Ravir à Ping, Barro Chambrier ou d’autres le leadership au sein de l’opposition

Mais si l’UN est prêt à embrasser une cause qui partout ailleurs et l’apanage des complotistes et extrémistes de droite comme de gauche, ce n’est pas pour rallier à sa cause une majorité de Gabonais, comme elle tente de le faire accroire, mais dans l’espoir de supplanter, un mois après l’élection de sa présidente Paulette Missambo à la tête du parti, les autres leaders tels que Jean Ping ou Alexandre Barro Chambrier dans la perspective de la présidentielle de 2023. Pour se démarquer d’eux et se rendre audible, l’UN a besoin de les faire apparaître comme « mous ». Pour cela, l’UN, qui est en retard sur le plan de la notoriété par rapport à d’autres formations, est prête à épouser des causes extrêmes dans le but de faire parler d’elle – de faire le buzz pour reprendre un vocable médiatique en vogue.

Le cheval de Troie de la « société civile », révélateur d’une grande faiblesse politique 

Reste une dernière leçon. Ce communiqué est révélateur de l’état d’esprit de ce parti d’opposition. Sous ses atours fanfarons, il révèle la faiblesse fondamentale d’une formation moribonde, insignifiante dans la vie politique gabonaise et qui mise tout sur la communication. L’UN combien de division à l’Assemblée nationale ? Un seul député. Face à cette réalité, les réseaux sociaux et prises de parole déconnectée ne pourront rien y changer. D’ailleurs, se sachant incapable par ses propres forces de mener le combat politique, l’UN aujourd’hui, comme Jean Ping hier, utilise la technique du cheval de Troie : avancer sous le paravent de la société civile. Avec le succès que l’on sait.

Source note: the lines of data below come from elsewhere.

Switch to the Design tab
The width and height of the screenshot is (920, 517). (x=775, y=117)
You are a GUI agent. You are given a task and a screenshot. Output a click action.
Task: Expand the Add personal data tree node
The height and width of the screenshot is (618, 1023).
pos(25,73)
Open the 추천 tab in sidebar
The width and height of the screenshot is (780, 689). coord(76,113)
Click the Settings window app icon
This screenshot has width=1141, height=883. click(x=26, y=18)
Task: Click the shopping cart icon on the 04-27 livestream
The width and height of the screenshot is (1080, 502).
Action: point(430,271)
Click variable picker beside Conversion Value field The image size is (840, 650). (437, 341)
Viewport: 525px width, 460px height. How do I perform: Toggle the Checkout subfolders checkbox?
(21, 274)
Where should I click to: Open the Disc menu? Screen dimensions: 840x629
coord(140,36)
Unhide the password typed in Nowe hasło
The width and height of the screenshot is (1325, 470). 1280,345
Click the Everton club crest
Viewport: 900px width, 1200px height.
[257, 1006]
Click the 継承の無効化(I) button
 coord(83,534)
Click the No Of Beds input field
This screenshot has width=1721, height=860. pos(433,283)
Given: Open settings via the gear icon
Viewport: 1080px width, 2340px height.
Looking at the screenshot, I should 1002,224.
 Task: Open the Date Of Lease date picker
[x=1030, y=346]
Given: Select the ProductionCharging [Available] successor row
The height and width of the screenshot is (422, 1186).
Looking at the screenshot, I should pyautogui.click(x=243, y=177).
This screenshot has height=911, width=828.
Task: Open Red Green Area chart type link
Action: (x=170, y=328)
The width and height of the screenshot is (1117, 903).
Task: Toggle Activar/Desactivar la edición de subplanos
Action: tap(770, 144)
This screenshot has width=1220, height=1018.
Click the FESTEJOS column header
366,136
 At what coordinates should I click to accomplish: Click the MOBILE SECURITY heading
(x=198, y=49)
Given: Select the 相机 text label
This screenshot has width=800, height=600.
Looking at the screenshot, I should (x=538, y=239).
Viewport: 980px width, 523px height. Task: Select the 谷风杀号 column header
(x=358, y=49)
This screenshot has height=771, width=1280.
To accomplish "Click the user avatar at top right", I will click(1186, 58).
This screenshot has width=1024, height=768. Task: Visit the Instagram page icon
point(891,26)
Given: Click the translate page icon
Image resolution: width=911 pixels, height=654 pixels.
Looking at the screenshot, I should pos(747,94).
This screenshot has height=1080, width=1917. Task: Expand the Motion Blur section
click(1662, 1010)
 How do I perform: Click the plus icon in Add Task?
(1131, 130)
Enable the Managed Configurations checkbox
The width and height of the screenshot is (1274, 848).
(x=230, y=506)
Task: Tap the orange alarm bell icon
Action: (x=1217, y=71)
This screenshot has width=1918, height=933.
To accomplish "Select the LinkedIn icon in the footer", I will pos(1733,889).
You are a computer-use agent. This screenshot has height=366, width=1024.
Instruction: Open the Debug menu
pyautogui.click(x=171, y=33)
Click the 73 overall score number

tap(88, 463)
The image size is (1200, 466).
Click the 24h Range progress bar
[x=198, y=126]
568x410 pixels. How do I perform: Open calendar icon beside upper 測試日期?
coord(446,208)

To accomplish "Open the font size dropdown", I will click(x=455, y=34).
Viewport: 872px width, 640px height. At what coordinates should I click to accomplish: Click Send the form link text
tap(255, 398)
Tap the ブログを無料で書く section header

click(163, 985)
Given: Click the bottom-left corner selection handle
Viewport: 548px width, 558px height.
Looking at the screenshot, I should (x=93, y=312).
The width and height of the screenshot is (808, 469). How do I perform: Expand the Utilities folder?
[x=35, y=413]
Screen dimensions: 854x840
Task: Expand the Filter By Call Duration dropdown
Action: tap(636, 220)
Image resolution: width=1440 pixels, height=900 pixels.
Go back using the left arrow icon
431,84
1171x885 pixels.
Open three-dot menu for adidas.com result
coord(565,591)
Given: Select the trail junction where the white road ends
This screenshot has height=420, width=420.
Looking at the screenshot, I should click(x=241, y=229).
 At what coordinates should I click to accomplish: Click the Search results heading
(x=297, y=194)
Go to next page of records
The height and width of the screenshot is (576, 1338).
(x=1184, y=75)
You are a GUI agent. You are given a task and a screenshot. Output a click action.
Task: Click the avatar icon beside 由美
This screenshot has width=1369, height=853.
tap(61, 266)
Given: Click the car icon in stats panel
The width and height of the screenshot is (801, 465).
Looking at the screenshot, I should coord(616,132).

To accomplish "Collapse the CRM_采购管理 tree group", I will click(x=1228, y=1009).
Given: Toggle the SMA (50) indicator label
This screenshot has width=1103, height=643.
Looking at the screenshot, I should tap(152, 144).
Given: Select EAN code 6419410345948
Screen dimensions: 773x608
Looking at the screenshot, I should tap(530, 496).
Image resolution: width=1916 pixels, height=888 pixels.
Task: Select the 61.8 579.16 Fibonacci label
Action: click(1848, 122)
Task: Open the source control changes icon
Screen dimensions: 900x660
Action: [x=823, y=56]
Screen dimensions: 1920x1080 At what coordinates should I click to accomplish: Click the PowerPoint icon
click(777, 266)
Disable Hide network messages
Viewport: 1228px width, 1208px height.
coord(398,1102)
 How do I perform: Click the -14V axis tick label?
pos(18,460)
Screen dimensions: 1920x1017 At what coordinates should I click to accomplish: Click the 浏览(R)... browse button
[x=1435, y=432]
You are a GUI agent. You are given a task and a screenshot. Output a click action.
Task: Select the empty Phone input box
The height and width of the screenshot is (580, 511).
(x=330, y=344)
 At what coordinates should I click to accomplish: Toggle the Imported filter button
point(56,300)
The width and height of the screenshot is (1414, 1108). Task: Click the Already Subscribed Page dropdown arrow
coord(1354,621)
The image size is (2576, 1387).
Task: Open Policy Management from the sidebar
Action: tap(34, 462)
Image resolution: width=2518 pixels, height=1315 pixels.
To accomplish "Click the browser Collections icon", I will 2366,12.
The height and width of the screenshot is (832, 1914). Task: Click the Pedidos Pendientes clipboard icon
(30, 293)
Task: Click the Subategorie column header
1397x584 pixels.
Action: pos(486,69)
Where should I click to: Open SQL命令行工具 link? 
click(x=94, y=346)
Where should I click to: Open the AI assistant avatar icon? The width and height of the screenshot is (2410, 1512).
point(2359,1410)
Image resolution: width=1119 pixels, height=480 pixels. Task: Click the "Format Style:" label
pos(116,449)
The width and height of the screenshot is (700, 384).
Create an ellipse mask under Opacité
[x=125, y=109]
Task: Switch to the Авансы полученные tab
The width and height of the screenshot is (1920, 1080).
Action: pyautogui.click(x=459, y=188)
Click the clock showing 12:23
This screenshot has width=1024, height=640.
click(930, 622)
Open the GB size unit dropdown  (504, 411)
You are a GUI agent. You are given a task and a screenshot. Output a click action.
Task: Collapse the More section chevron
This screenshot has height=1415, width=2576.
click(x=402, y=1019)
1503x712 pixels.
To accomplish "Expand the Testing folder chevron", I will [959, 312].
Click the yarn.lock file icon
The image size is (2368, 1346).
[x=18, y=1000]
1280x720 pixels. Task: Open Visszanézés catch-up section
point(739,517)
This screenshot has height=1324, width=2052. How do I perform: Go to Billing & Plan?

Au final, le communiqué de l’Union nationale agit comme un puissant révélateur. Obnubilée par ses querelles internes de leadership qui la pousse à embrasser toutes les causes, fussent-elles les plus détestables, l’opposition, singulièrement l’UN, n’est clairement pas prête à diriger le pays. Ses femmes et ses hommes n’en ont n’y la stature, ni le programme, ni même l’éthique. L’UN peut être encore moins que les autres.